DATA FOR THE TASK.
□ □ □

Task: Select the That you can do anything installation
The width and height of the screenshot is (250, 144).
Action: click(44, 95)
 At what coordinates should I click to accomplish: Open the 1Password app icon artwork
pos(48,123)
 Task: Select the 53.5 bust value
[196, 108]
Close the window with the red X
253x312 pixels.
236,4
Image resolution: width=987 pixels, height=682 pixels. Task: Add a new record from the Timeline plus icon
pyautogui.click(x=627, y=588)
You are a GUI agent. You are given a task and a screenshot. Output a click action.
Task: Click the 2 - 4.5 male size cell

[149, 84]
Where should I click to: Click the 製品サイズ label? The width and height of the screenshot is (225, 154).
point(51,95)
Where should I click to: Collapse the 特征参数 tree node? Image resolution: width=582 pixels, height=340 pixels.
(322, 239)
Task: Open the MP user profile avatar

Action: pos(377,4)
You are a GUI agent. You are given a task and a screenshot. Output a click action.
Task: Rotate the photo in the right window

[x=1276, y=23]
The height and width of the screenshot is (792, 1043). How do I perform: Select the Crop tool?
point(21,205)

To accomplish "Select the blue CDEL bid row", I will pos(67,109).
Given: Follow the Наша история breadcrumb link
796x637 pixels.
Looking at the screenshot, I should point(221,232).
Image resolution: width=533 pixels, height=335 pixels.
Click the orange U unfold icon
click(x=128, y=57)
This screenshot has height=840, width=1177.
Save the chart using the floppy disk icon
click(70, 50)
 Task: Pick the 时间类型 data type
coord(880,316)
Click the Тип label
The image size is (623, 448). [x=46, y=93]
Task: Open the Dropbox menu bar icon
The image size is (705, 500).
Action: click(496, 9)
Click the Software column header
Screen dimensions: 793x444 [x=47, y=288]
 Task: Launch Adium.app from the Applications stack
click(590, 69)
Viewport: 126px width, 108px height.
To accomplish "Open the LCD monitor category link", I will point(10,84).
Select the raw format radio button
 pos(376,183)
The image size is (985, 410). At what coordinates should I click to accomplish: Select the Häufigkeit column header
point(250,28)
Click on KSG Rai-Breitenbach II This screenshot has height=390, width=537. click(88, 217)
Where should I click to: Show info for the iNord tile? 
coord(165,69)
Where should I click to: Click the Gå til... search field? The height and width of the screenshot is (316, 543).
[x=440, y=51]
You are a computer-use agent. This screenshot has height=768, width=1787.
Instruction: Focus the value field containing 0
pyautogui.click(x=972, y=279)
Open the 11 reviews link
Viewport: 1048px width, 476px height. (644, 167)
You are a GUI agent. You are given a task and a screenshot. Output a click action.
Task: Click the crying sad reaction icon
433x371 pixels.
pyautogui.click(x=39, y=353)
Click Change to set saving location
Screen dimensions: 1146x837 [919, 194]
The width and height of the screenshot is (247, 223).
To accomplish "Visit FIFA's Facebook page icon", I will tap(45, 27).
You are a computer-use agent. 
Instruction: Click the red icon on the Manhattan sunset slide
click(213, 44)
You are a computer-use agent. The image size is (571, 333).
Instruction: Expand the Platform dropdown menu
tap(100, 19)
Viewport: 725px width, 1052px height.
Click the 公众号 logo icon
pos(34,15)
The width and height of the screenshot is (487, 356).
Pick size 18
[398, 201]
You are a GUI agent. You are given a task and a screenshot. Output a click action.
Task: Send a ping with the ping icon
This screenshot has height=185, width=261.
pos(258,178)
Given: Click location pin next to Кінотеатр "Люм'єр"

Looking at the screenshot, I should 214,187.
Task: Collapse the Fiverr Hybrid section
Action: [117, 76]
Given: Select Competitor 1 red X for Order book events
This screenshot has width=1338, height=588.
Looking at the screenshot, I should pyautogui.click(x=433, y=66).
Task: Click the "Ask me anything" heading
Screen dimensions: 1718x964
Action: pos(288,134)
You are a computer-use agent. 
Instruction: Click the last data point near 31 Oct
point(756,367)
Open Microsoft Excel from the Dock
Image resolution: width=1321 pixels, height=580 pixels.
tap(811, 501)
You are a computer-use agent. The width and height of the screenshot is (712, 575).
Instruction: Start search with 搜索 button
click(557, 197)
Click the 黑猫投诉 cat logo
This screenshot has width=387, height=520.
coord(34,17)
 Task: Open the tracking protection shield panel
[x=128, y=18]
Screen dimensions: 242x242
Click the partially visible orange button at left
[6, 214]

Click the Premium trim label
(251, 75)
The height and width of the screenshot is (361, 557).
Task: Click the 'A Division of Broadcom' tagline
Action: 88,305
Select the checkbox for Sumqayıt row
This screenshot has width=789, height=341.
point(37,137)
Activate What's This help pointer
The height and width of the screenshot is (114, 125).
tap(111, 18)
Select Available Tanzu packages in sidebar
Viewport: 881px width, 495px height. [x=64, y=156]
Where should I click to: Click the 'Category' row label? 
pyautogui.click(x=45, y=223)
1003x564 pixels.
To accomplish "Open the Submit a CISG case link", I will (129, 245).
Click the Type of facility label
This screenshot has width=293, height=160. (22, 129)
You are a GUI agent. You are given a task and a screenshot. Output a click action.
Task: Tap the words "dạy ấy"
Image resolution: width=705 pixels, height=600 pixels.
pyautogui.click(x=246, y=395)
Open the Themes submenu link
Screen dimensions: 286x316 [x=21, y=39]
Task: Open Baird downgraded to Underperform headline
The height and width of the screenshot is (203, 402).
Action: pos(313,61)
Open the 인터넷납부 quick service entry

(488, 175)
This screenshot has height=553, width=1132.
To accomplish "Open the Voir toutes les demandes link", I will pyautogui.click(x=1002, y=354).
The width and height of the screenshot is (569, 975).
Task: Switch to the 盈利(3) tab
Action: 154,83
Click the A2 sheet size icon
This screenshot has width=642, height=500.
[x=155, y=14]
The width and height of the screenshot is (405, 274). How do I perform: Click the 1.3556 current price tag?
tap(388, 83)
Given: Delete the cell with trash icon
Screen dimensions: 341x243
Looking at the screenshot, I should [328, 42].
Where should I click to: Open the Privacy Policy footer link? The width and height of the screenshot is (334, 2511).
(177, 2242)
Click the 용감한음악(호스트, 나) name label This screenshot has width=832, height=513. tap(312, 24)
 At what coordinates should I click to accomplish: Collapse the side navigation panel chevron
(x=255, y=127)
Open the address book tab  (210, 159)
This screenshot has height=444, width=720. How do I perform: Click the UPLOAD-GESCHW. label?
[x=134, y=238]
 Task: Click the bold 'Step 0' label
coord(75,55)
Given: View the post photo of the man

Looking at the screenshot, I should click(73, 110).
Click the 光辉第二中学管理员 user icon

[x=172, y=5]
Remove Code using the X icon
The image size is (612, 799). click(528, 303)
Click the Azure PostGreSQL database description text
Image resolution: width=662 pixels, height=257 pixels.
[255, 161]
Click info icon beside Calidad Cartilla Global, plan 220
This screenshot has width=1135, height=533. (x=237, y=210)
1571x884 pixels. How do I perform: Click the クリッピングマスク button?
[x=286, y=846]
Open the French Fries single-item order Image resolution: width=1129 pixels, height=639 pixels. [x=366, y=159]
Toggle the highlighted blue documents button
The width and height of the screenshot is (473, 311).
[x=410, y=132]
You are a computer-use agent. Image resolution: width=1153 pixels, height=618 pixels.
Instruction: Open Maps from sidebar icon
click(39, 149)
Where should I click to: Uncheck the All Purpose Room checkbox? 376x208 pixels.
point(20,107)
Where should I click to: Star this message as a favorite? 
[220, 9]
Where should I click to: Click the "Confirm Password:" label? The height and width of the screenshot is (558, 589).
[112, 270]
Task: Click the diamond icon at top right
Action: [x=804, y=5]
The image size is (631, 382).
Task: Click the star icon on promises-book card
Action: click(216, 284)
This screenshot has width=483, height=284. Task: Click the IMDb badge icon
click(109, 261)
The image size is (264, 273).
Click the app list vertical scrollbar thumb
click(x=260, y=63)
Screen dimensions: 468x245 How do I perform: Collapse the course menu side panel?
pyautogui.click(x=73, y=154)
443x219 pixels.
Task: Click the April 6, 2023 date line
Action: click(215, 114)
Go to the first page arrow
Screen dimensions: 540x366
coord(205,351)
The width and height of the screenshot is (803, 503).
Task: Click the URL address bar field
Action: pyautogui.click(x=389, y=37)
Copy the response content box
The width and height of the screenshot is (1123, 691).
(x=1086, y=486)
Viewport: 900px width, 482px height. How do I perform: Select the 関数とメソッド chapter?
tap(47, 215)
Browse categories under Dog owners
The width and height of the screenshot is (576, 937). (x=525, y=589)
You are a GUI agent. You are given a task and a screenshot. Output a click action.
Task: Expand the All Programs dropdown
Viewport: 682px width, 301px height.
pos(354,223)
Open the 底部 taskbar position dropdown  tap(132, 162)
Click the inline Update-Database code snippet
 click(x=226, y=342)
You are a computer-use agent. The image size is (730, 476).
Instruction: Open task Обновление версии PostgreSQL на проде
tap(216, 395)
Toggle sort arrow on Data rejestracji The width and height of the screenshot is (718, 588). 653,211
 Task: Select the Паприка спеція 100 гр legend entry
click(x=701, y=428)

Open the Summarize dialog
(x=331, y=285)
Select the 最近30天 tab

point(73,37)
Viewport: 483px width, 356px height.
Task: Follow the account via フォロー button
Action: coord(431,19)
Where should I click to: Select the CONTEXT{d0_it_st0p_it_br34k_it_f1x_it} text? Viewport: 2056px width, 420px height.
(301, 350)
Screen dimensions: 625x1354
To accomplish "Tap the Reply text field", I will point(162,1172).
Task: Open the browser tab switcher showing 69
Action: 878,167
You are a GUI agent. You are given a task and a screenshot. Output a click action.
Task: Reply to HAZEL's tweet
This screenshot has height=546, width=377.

□ □ □

WORK REQUIRED. The answer consists of the line holding "Toggle sort arrow" and every line after it up to the end of the records, word for word.

WORKED SOLUTION.
Toggle sort arrow on Data rejestracji The width and height of the screenshot is (718, 588). 653,211
 Task: Select the Паприка спеція 100 гр legend entry
click(x=701, y=428)

Open the Summarize dialog
(x=331, y=285)
Select the 最近30天 tab

point(73,37)
Viewport: 483px width, 356px height.
Task: Follow the account via フォロー button
Action: coord(431,19)
Where should I click to: Select the CONTEXT{d0_it_st0p_it_br34k_it_f1x_it} text? Viewport: 2056px width, 420px height.
(301, 350)
Screen dimensions: 625x1354
To accomplish "Tap the Reply text field", I will point(162,1172).
Task: Open the browser tab switcher showing 69
Action: 878,167
You are a GUI agent. You are given a task and a screenshot. Output a click action.
Task: Reply to HAZEL's tweet
This screenshot has height=546, width=377.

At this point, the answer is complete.